Tudo parece estar indo muito bem para Rachel, com o reality show que está gravando com sua irmã mais nova, Leah, que acabou de debutar no mais novo grupo feminino da DB, e a ascensão de seu nome no meio fashion, qual pretende começar a explorar mais a fundo com o lançamento de sua própria marca. No entanto, sua felicidade incomoda as demais integrantes, em especial Mina e Lizzie, que começam a fazer de sua vida no dormitório um inferno. 

Em meio a diversos conflitos, seja com as integrantes ou consigo mesma conforme tenta lidar com todas as recentes mudanças de sua vida e equilibrar suas atividades extra-curriculares de modo que não atrapalhe a agenda do Girls Forever, vemos um lado do k-pop que não é frequentemente comentado: as competições internas.

Muito se fala sobre como as empresas e grupos competem entre si, vendo quem vende mais álbuns ou lota mais estádios em menos tempo. No entanto, raramente vemos idols de k-pop abrindo o jogo sobre a busca por ser a integrante mais popular de seu grupo e o misto de raiva e inveja que se sente ao ver outro brilhar mais. Os conflitos gerados a partir disso são narrados no livro, indo desde simples "implicâncias de irmãs" à tentativa de acabar com uma carreira pela raiz.

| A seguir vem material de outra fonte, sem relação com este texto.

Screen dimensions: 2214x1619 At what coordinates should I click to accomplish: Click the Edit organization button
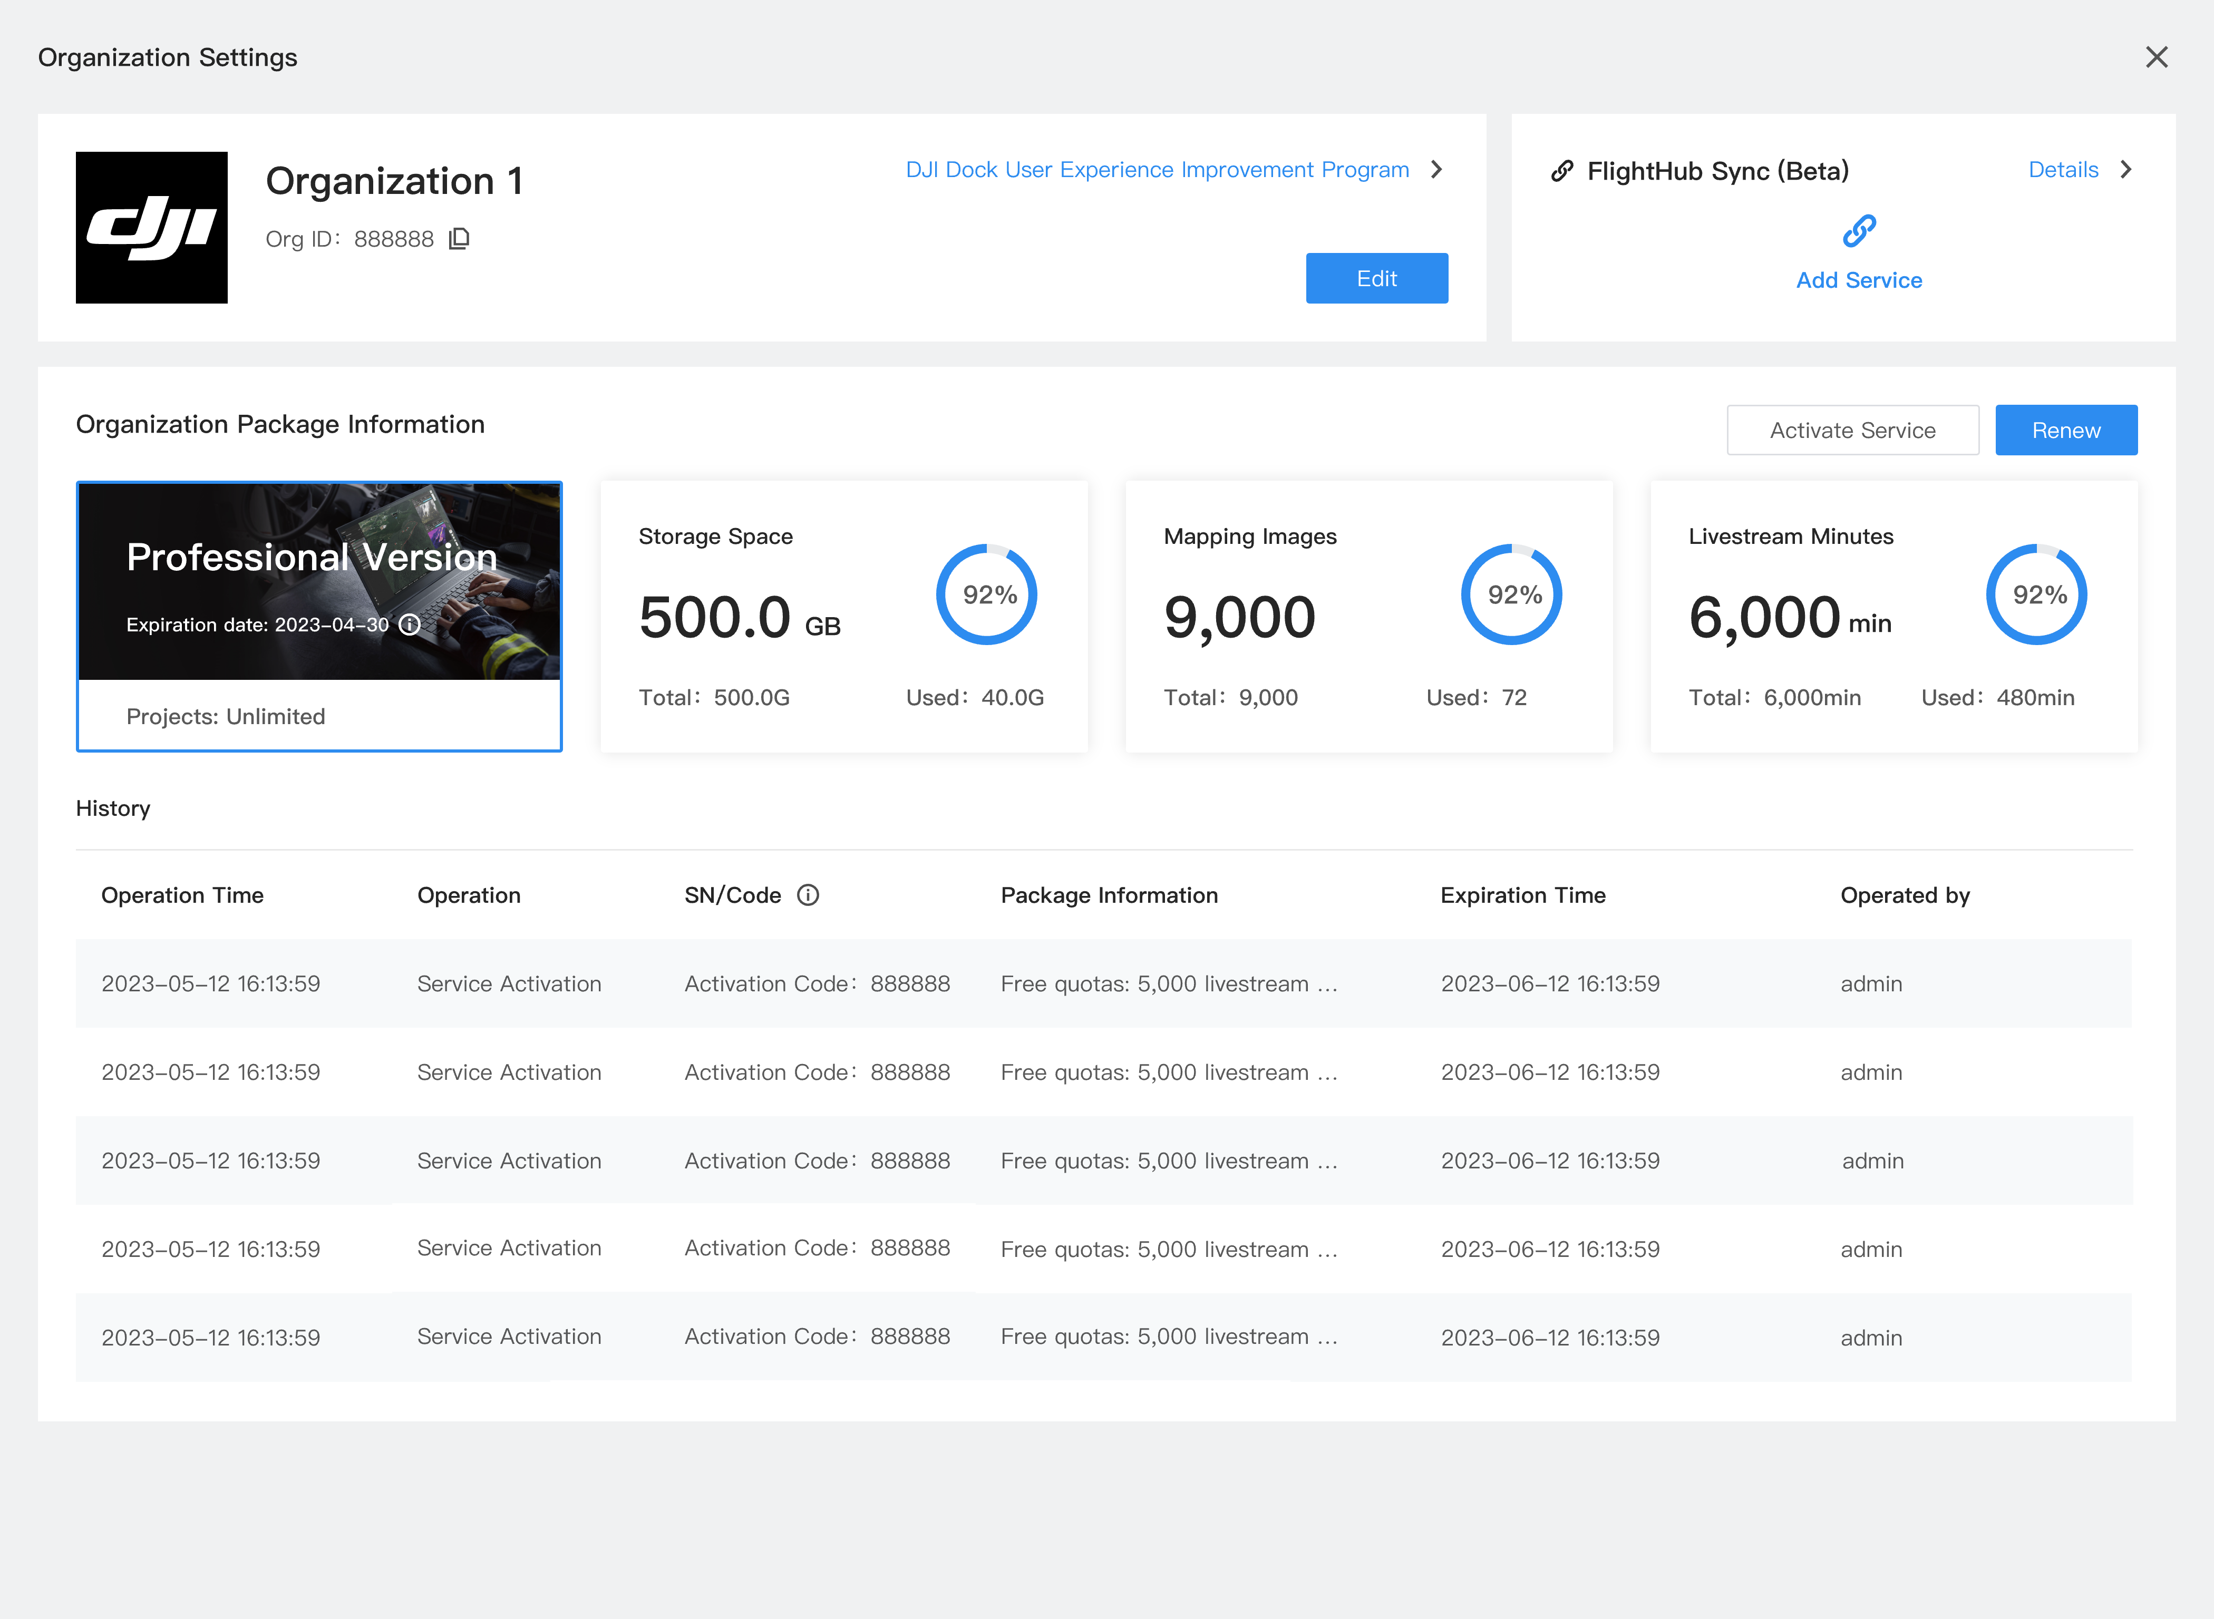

Se Shine pode ter parecido bobo e imaturo a alguns leitores, tal como a pouca idade de sua protagonista, Jessica Jung pesa a mão na sequência, apresentando em Bright uma história que conversa com a sua própria de várias formas. Afinal, ela própria passou por uma desventura muito semelhante em 2014. 

Fãs que acompanharam o fim de sua jornada com o Girls' Generation certamente notarão algumas semelhanças entre o enredo da obra fictícia e a vida real da idol e escritora, comprovando mais uma vez a intenção de Jessica Jung com esse livro: contar a história que a indústria do k-pop tentou silenciar.  

Se aprofundar em analogias e citar nomes pode ser prejudicial para Jessica, e portanto guardarei minhas teorias apenas para mim, mas a própria já disse em entrevista ao Time que despertar esse instinto CSI nos leitores é proposital: "Vai ser como uma caça ao tesouro, procurando pistas e quem é quem, o que é o quê, o que é verdade, o que não é." 

E embora parte disso seja, de fato, a grande diversão do livro, Bright vai muito além: o k-pop pode ser cruel as vezes, mas ainda é um sonho, ainda é o sonho de Rachel — e possivelmente de Jessica. À Capricho, ela disse: "Eu quero que os leitores fiquem com a mensagem de que eles nunca devem parar de sonhar, e que nenhum sonho é grande demais." 

E essa é a verdadeira mensagem do livro. Que apesar de tudo o que aconteceu, de bom ou de ruim, o sonho ainda vive e para cada porta que se fecha uma nova se abre. Jessica Jung, idol, empresária, designer e escritora, é a prova viva disso. E seu livro é um lembrete do quão versátil ela é — e que nós podemos ser também.